About NCsoft North America
NCsoft – North America (NC-NA) is headquartered in Austin, Texas and is part of Korea-based NCsoft Corporation. NC-NA, with development and administrative offices in Texas and California, launched two ground-breaking titles in the first half of 2004, Lineage® II and City of Heroes. The company also works with NCsoft subsidiaries and third party developers throughout North America to develop and publish innovative online entertainment software products. More information about NCsoft – North America can be found at http://www.PlayNC.com.


  1. whoa! Speak of the devilishly-addictive MMORPG and it shall arrive in a new form. Not sure about taking the convenience of the computer out of another computer game, though. Everquest’s paper version hasn’t fared well, from what I’ve seen.

  2. Only a few EverCrack addicts are role-players to begin with. Others prefer the convenience of the computer to do all the calculation, despite the lack of social interaction dynamics. After all, in order to play a tabletop game, you have to actually get dressed. Hehehe. 😉

  3. I don’t see what their press release format has to do with coverage here. Seems kinda petty and off-target.

  4. That’s me in a nutshell.

    I just see it as doing my little bit to try and make the web easier for people to use.
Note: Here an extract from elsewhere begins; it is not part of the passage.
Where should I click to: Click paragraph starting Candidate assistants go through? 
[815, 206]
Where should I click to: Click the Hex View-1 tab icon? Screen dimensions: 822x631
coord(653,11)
No, it’s not a disaster if some stuff is only out there as PDF, it’s just another speed bump that makes things harder. Hell, Allan couldn’t even get the thing to launch so he had to IM me to paste it into a post.

    Just ask yourself this: if you did publicity for Eden, and somebody pointed out a way that you could make it even _slightly_ easier for people to give you press (and save yourself some effort and software investment at the same time), would you do it?

  5. Perhaps, but it seems fairly whiney and amateur for a “news” site to complain about having the transcribe “the news” because it’s not in a format you like.

    Please don’t pretend you did it for the little people… some of us have no trouble downloading a press release/sell sheet in pdf.

    … and if you really wanted to help, wouldn’t a polite email to the Eden publicist be more professional (and likely better received than a smarmy comment here)?

  6. We are now at the point where, if you want me to take you seriously, you are going to have to sign your name to your comments. Whenever I have been anything from professional all the way down to irascible on this site, I have put my name on it. Since day one. Meet that standard and this conversation can continue.

  7. No, that’s ok. My apologies – clearly Ogrecave isn’t the right news source for me. Good luck with it.

  8. Yeah, I didn’t think so. For the rest of you, I do have some thoughts brewing about real professionalism versus fake professionalism, and how the misapprehension of these has done and continues to do a lot of harm to the industry, but I think I’m gonna let them brew a while longer and then make them a separate post.

    But just to wrap up the issue at hand: PDF press releases are a mild example of fake professionalism. I think I reacted to it so strongly because it seems out of character for Eden, which normally has an excellent handle on the real thing. But I’ll elaborate more in the future.

    (Sneak preview: investigate a book called _The Cluetrain Manifesto_ to know where I’m going with this.)